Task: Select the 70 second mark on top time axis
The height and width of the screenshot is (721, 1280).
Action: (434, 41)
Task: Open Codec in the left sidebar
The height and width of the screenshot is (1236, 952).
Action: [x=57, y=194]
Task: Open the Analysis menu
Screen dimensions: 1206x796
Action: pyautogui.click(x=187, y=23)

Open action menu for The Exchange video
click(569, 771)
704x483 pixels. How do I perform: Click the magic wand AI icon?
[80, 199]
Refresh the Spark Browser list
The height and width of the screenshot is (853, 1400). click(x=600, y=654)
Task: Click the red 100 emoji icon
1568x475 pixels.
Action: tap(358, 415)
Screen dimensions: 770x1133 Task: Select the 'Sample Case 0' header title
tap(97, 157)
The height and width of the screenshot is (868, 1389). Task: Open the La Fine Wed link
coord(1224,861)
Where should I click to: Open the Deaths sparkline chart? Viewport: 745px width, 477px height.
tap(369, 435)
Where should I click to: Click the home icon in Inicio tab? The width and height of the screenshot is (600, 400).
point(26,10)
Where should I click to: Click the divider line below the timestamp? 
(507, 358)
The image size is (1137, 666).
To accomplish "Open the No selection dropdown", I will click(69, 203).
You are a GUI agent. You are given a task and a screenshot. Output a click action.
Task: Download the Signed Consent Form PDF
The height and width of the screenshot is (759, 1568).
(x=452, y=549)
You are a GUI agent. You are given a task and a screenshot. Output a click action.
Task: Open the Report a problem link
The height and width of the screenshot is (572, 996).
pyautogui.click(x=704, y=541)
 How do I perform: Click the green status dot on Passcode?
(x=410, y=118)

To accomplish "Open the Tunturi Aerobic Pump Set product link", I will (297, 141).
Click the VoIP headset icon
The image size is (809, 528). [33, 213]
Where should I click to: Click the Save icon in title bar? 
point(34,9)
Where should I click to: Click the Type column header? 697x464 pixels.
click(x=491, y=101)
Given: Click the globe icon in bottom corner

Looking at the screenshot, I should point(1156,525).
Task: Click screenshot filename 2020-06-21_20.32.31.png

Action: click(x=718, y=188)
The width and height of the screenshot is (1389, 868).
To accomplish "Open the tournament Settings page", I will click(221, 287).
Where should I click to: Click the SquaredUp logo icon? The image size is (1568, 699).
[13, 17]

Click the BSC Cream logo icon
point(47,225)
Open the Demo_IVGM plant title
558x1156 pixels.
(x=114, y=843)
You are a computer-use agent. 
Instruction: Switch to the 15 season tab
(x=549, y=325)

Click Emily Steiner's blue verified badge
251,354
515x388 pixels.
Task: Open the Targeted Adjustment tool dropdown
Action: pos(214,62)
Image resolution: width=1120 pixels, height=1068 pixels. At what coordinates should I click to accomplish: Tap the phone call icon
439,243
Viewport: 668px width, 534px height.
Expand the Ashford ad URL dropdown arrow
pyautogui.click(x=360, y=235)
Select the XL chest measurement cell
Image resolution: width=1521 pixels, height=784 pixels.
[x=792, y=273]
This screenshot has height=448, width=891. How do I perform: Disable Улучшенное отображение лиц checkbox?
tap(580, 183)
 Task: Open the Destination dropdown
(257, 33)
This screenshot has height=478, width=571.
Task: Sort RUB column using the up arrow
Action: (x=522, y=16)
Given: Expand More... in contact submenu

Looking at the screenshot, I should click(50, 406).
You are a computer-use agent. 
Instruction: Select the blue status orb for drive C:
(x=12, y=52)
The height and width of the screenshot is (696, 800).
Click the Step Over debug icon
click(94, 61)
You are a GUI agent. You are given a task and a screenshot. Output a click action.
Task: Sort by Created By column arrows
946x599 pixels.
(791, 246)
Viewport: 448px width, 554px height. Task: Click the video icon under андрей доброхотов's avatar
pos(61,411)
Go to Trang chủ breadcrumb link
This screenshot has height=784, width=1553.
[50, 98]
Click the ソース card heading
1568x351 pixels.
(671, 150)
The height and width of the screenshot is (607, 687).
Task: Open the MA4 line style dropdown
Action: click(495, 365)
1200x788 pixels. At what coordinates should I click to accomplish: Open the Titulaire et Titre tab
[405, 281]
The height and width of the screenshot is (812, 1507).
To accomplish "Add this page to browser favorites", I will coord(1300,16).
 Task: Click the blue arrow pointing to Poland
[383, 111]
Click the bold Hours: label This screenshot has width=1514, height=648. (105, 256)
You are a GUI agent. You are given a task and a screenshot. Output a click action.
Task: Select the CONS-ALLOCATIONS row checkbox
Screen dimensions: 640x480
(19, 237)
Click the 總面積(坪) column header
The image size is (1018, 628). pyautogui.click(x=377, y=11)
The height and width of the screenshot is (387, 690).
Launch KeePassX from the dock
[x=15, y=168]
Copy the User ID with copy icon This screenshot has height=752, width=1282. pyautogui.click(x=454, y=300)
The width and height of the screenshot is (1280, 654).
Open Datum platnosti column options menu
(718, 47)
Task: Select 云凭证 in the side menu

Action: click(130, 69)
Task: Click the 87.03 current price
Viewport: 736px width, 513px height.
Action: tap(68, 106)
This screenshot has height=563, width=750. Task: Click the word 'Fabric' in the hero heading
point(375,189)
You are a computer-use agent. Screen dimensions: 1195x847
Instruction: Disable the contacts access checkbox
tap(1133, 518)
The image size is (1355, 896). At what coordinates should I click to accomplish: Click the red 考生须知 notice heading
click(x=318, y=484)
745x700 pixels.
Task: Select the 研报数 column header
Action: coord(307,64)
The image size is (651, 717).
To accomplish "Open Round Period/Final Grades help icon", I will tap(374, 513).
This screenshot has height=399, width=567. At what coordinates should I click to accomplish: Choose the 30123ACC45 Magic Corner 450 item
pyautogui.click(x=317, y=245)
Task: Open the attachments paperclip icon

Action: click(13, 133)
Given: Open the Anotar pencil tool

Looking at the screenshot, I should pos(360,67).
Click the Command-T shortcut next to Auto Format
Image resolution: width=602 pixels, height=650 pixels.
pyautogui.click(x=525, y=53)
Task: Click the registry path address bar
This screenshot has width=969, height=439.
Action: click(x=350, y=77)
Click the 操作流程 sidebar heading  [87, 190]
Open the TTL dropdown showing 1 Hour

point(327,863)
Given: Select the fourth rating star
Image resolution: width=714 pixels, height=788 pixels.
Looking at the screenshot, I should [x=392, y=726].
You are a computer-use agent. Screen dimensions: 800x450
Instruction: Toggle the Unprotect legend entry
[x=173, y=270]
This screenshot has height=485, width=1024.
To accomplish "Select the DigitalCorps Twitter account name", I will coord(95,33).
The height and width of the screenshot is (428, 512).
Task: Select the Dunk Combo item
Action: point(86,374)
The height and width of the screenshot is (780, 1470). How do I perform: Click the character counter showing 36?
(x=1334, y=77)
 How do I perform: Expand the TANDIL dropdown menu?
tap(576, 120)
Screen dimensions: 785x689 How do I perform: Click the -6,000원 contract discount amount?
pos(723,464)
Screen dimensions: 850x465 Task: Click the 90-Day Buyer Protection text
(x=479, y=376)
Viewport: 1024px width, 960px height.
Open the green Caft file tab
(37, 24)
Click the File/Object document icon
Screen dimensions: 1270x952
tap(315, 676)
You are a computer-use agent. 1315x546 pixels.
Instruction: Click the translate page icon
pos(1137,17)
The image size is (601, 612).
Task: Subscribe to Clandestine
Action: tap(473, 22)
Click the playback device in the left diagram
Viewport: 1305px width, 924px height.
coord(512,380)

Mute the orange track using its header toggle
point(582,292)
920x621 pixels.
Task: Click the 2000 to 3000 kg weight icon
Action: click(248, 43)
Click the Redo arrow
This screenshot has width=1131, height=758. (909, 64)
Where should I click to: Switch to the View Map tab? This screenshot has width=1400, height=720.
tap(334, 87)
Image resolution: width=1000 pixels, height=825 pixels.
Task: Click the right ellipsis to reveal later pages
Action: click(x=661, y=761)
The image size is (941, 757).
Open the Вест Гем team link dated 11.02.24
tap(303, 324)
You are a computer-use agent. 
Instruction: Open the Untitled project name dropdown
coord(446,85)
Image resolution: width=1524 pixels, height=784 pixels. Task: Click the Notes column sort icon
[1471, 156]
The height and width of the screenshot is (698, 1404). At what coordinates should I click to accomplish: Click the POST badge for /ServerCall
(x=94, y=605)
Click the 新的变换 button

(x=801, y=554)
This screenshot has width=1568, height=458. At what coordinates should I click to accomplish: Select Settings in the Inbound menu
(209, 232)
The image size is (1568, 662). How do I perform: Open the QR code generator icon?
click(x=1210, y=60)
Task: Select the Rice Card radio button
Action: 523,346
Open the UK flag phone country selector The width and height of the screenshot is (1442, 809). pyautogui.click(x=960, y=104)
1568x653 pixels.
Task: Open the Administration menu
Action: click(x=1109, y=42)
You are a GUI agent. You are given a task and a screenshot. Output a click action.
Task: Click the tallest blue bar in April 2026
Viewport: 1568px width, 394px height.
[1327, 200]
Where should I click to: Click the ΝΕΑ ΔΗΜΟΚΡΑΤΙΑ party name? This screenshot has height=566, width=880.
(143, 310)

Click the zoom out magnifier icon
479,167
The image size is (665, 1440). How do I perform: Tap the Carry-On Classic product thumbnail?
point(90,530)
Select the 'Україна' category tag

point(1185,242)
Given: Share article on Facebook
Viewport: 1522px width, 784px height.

▸ Work to complete
Only a number is wanted here: the count of lines above that hold the word "left".

▸ Reply
2